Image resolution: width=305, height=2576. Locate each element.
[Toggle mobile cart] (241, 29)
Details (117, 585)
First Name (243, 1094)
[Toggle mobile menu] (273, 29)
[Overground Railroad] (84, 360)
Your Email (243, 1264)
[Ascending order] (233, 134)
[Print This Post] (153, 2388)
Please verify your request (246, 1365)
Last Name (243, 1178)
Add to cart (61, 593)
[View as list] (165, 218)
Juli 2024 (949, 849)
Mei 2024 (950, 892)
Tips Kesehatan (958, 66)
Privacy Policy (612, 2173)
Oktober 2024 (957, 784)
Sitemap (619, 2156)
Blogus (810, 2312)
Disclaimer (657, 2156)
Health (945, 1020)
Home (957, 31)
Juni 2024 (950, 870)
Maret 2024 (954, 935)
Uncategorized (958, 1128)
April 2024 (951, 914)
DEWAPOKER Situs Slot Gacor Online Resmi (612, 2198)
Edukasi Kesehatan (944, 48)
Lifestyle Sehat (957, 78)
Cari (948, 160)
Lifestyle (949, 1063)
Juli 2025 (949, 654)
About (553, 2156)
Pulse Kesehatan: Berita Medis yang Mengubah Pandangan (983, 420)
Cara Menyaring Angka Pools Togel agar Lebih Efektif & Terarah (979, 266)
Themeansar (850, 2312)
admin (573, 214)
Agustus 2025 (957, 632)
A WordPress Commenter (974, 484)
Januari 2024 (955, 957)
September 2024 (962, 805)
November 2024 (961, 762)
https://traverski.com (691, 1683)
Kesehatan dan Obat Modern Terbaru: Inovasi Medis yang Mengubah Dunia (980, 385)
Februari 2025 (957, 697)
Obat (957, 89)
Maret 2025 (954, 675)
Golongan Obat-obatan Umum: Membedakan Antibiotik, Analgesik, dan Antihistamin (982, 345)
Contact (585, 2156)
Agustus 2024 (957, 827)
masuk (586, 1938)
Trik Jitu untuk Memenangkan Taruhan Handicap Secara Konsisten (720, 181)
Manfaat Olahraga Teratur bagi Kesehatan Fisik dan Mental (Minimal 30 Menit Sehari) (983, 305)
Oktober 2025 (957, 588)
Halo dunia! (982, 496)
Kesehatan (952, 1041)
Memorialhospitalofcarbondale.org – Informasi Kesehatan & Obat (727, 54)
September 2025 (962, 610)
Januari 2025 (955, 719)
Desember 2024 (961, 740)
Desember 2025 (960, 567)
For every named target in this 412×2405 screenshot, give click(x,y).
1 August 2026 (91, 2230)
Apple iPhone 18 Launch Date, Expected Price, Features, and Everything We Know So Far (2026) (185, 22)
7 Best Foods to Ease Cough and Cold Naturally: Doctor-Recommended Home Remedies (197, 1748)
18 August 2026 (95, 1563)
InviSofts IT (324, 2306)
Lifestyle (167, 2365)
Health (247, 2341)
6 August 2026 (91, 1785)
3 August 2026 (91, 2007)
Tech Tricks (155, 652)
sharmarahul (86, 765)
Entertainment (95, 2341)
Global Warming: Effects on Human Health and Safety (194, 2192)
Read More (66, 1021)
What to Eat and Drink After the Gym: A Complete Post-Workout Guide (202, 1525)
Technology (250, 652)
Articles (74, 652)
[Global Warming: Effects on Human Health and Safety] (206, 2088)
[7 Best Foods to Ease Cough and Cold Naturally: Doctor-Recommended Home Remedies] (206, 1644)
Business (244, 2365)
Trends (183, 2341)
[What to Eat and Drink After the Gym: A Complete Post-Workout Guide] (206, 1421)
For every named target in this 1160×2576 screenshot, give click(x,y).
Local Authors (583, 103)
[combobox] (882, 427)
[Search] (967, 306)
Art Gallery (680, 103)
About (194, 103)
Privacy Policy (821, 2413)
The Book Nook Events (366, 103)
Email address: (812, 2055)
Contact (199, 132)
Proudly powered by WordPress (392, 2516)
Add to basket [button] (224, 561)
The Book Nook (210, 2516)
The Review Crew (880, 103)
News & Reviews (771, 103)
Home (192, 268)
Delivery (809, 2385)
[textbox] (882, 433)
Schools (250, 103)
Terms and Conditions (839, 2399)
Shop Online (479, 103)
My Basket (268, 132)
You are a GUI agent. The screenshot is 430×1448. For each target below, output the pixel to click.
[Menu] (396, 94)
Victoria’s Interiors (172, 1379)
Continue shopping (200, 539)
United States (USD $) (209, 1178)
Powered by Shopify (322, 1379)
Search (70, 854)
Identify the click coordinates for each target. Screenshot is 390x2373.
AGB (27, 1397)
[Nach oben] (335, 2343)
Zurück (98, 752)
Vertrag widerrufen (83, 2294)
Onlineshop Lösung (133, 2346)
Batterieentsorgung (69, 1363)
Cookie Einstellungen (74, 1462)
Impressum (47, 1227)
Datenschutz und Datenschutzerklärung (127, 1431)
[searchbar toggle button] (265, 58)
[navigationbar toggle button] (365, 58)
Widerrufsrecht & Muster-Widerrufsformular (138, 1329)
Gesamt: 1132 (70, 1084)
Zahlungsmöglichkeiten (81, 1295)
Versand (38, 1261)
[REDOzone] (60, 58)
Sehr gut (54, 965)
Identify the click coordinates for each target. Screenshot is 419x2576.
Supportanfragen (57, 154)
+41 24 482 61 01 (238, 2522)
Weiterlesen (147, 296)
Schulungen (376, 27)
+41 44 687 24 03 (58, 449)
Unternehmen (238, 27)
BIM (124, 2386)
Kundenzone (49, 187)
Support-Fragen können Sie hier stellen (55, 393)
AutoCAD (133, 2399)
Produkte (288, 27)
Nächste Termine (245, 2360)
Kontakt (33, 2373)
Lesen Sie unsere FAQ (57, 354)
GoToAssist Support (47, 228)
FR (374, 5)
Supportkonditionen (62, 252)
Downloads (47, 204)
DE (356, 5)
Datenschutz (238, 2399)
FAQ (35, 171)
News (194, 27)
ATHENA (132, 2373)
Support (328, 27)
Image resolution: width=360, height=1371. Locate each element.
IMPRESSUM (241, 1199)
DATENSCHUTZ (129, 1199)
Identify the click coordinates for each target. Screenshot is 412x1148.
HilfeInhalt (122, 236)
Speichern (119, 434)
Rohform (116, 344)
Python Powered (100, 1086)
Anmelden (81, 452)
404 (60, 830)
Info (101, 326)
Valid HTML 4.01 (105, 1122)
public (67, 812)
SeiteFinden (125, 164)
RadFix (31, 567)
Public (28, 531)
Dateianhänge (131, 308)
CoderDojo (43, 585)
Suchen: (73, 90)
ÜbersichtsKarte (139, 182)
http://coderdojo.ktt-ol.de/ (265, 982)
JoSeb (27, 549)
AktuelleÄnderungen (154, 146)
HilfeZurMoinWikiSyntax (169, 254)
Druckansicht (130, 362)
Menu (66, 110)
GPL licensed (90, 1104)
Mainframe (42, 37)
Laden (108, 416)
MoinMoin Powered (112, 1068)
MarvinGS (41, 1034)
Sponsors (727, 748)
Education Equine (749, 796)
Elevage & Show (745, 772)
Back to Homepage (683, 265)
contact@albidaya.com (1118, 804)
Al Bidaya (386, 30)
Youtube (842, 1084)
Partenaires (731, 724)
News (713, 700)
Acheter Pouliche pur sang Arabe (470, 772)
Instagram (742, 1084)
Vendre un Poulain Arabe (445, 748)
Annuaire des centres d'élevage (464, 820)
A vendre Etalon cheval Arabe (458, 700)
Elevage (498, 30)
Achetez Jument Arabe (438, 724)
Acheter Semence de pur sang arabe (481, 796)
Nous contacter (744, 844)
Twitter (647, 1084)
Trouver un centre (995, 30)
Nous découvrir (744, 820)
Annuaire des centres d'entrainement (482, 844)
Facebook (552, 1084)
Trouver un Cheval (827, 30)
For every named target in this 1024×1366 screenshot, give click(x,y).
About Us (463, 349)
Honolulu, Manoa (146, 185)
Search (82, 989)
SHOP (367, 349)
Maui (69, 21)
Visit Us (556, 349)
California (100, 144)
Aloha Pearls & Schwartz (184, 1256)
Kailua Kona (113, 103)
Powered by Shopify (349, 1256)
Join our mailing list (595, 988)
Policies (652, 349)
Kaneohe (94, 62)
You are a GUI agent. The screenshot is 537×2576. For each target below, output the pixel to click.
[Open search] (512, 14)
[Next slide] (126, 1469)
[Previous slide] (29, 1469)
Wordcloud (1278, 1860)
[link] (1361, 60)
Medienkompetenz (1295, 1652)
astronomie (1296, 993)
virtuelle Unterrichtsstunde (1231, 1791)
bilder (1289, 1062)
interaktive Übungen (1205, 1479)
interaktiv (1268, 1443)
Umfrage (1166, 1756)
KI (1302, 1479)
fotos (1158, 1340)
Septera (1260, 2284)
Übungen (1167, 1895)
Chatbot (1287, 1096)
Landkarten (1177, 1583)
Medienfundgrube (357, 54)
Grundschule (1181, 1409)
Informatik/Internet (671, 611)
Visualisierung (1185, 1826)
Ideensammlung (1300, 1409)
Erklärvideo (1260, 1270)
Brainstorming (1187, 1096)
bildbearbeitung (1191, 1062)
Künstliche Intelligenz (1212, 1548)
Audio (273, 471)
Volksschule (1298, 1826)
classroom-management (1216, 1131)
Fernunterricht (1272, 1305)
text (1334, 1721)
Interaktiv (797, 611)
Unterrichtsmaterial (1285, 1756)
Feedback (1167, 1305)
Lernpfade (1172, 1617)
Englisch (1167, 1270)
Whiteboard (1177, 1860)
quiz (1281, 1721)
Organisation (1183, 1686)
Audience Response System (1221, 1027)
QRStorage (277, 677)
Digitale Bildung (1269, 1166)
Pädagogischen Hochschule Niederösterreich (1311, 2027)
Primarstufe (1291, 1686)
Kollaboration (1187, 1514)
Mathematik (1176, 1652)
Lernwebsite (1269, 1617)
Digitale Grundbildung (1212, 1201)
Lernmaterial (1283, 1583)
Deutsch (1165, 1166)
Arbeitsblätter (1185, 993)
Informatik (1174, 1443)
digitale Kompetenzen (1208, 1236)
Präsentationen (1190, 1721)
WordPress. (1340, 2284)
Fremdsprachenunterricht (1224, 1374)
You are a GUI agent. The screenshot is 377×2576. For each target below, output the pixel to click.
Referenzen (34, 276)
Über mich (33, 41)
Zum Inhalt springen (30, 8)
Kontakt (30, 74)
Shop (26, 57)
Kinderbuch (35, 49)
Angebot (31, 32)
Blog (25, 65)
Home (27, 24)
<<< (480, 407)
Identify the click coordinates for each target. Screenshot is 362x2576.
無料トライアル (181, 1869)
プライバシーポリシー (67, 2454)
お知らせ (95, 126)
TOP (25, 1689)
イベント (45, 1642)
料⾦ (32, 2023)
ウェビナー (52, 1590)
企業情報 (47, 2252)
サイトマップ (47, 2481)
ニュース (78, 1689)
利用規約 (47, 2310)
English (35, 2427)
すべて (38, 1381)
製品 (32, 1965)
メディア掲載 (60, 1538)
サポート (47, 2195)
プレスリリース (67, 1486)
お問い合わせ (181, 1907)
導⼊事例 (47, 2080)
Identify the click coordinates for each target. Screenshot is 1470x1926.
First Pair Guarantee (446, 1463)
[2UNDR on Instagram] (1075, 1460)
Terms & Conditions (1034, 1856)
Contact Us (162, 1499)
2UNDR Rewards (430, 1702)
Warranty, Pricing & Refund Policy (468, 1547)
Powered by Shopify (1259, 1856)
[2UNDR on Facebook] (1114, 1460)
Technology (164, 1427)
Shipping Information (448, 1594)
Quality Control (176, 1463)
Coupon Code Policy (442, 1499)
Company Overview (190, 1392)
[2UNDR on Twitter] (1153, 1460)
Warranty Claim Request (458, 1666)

★ ★ ★ ★

Work required:
Give the number of lines in the material above that have the word "Medis" in them, and nothing more.

Response area:
2